» **WHAT TO WORK ON**
An exact copy of the listing below is required.

» **PROVIDED DATA**
==========

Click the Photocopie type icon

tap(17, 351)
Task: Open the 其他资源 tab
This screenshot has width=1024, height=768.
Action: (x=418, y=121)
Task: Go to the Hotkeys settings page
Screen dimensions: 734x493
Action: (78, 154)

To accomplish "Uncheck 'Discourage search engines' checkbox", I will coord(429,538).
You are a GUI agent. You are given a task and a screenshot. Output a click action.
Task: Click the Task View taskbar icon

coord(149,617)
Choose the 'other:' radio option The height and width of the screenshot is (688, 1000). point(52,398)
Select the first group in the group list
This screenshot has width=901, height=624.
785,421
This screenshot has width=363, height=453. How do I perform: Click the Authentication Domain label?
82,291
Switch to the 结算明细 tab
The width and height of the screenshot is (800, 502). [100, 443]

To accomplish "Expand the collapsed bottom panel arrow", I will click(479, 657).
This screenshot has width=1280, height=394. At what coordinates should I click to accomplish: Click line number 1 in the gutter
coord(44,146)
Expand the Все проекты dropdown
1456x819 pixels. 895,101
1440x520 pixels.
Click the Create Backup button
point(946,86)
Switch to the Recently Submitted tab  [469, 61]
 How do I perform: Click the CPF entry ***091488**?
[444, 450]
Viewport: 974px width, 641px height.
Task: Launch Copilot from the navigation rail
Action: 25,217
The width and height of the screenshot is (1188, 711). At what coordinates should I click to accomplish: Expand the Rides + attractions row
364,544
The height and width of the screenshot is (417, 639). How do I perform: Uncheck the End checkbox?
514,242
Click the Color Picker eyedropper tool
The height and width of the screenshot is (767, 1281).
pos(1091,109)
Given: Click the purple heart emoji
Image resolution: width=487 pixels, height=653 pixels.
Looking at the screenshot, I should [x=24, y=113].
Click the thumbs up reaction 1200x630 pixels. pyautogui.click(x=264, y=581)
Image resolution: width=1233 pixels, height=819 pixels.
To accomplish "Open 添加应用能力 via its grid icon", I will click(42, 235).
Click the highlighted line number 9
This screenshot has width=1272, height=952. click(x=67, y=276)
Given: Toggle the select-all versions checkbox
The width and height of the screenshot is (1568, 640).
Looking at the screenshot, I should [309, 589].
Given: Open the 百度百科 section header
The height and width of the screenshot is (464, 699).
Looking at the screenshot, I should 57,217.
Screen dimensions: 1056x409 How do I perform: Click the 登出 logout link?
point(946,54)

==========

» **OUTPUT OF THE TASK**
Click the Photocopie type icon

tap(17, 351)
Task: Open the 其他资源 tab
This screenshot has width=1024, height=768.
Action: (x=418, y=121)
Task: Go to the Hotkeys settings page
Screen dimensions: 734x493
Action: (78, 154)

To accomplish "Uncheck 'Discourage search engines' checkbox", I will coord(429,538).
You are a GUI agent. You are given a task and a screenshot. Output a click action.
Task: Click the Task View taskbar icon

coord(149,617)
Choose the 'other:' radio option The height and width of the screenshot is (688, 1000). point(52,398)
Select the first group in the group list
This screenshot has width=901, height=624.
785,421
This screenshot has width=363, height=453. How do I perform: Click the Authentication Domain label?
82,291
Switch to the 结算明细 tab
The width and height of the screenshot is (800, 502). [100, 443]

To accomplish "Expand the collapsed bottom panel arrow", I will click(479, 657).
This screenshot has width=1280, height=394. At what coordinates should I click to accomplish: Click line number 1 in the gutter
coord(44,146)
Expand the Все проекты dropdown
1456x819 pixels. 895,101
1440x520 pixels.
Click the Create Backup button
point(946,86)
Switch to the Recently Submitted tab  [469, 61]
 How do I perform: Click the CPF entry ***091488**?
[444, 450]
Viewport: 974px width, 641px height.
Task: Launch Copilot from the navigation rail
Action: 25,217
The width and height of the screenshot is (1188, 711). At what coordinates should I click to accomplish: Expand the Rides + attractions row
364,544
The height and width of the screenshot is (417, 639). How do I perform: Uncheck the End checkbox?
514,242
Click the Color Picker eyedropper tool
The height and width of the screenshot is (767, 1281).
pos(1091,109)
Given: Click the purple heart emoji
Image resolution: width=487 pixels, height=653 pixels.
Looking at the screenshot, I should [x=24, y=113].
Click the thumbs up reaction 1200x630 pixels. pyautogui.click(x=264, y=581)
Image resolution: width=1233 pixels, height=819 pixels.
To accomplish "Open 添加应用能力 via its grid icon", I will click(42, 235).
Click the highlighted line number 9
This screenshot has width=1272, height=952. click(x=67, y=276)
Given: Toggle the select-all versions checkbox
The width and height of the screenshot is (1568, 640).
Looking at the screenshot, I should [309, 589].
Given: Open the 百度百科 section header
The height and width of the screenshot is (464, 699).
Looking at the screenshot, I should 57,217.
Screen dimensions: 1056x409 How do I perform: Click the 登出 logout link?
point(946,54)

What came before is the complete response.